Another potential stumbling block is the challenge of gaining consensus on very basic issues. At our first customer, for example, we were surprised to learn that there was no single, clear answer to the question “What is the structure of the company’s product line?” Project managers should factor in the time and effort required to put issues like these to rest, and should ensure that the right resources (in terms of facilitators, subject matter experts, and executives) are available to guide these efforts.
Reuse is fundamental to obtaining return on metadata projects. After all, a robust metadata model is inherently complex when compared with classic relational database techniques. In many cases, any single element of the metadata model could be represented more simply in standard normalized tables. It is only when models can be reused and integrated with other elements of the data model that the greater complexity of the metadata approach is warranted. Plans to acquire metadata should be made with a view towards the support of multiple applications that will use it.
From a modeling perspective, the basic concepts of the object-oriented paradigm have become familiar and instinctive to most end users. The use of taxonomies to organize and classify objects has also become intuitive, probably through the standard computer file-system interface. We have found that modeling techniques based on these elements are easily learned by non-technical staff. However, more advanced concepts from the world of knowledge representation are not comprehensible to the non-specialist. If non-experts are expected to maintain the metadata model over time, their skill levels and availability must be considered in choosing modeling tools.
Integration with relational data is critical. After all, that’s where enterprise data is found, and nearly all software developers have training and extensive experience with relational database products. Our metadata technology uses a knowledge representation technique based on relational technology, so that the interaction of our knowledge models with enterprise data is trivial. We have found the ability to use metadata to organize, summarize, and present enterprise data invaluable.
Knowledge models stored in a centralized metadata repository have the potential to deliver substantial benefits to the enterprise. A well-designed metadata model that accurately represents a real-world perspective is enormously valuable to a broad range of enterprise applications. In most enterprises a great deal of important information is not available in any structured database, so there are significant opportunities to generate ROI. And this applies to mid-size companies as well as larger enterprises.

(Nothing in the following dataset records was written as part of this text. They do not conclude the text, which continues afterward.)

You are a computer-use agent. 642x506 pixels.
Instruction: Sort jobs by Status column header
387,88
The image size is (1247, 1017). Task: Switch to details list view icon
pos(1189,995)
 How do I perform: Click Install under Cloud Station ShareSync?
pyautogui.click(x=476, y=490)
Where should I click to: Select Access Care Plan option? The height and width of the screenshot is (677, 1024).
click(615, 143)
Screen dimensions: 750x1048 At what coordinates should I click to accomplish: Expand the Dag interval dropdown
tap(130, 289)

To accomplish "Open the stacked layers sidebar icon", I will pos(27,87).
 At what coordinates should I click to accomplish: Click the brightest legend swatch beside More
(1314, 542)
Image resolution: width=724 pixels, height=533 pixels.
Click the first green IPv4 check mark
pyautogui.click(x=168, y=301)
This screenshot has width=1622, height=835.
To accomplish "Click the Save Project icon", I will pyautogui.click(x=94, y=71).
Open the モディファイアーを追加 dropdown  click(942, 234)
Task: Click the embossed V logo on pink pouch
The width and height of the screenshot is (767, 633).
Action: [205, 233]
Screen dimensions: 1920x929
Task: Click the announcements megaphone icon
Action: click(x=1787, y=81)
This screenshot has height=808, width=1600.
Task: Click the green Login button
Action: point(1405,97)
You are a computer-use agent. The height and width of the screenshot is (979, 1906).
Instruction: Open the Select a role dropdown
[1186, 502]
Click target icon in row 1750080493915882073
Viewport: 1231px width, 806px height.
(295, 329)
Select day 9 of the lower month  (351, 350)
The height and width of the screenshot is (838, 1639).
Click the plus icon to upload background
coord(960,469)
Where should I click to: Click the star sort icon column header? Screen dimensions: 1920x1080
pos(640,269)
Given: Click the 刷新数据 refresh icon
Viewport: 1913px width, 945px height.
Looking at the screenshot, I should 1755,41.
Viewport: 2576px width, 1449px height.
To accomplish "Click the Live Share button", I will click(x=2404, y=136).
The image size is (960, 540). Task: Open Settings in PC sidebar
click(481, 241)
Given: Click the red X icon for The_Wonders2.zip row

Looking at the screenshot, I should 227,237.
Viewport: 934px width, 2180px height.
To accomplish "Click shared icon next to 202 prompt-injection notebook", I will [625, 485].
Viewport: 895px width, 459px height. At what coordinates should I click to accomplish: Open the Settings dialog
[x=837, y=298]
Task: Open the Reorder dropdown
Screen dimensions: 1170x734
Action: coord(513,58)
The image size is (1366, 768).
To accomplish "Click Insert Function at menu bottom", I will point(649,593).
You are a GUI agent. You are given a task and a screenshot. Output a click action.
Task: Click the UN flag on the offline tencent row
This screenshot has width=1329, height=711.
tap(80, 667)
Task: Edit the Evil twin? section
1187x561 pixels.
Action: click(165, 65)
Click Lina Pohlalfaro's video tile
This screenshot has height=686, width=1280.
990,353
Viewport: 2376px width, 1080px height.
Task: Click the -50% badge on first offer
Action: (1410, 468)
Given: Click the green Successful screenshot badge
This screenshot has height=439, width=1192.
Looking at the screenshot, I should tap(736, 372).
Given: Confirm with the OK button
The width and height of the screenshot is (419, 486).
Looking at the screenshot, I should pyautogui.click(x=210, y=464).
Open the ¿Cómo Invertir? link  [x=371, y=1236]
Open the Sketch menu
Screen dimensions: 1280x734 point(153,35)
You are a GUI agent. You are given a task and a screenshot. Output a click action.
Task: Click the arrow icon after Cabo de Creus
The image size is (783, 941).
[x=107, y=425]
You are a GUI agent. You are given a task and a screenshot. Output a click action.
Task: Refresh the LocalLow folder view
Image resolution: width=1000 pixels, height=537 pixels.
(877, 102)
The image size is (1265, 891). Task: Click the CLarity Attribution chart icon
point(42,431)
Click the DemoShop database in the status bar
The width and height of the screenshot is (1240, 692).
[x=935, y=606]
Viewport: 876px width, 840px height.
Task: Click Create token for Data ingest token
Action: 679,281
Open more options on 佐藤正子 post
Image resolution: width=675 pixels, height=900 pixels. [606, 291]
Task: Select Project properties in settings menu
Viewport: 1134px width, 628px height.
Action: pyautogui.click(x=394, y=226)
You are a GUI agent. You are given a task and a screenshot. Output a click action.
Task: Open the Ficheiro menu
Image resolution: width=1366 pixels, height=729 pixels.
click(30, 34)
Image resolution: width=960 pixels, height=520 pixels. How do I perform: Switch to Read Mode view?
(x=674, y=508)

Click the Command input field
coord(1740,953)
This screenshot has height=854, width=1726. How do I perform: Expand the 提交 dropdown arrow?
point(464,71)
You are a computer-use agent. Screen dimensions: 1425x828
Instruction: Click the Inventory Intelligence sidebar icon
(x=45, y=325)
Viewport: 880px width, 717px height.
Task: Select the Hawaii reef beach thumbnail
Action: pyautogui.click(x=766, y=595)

Getting the modeling technology right is crucial, but it is only the first step in the process. The success of the metadata project depends upon a wise choice of data to model, careful design of the overall model structure, and a well-managed effort to gain consensus upon the actual metadata content. Customer expectations must be carefully managed throughout the process.
Information architecture disciplines are deeply relevant to these problems. A vision for the overall structure of the shared information environment is required to maximize value, as is sensitivity to the broad issues of organizing information for use by non-experts. Information architect techniques for analysis and consensus-building are also critical to project success.
We think the creation of knowledge models to drive the shared information environment represents an enormous opportunity for information architects, and a chance to extend their talents to enterprise-wide concerns that go well beyond website design.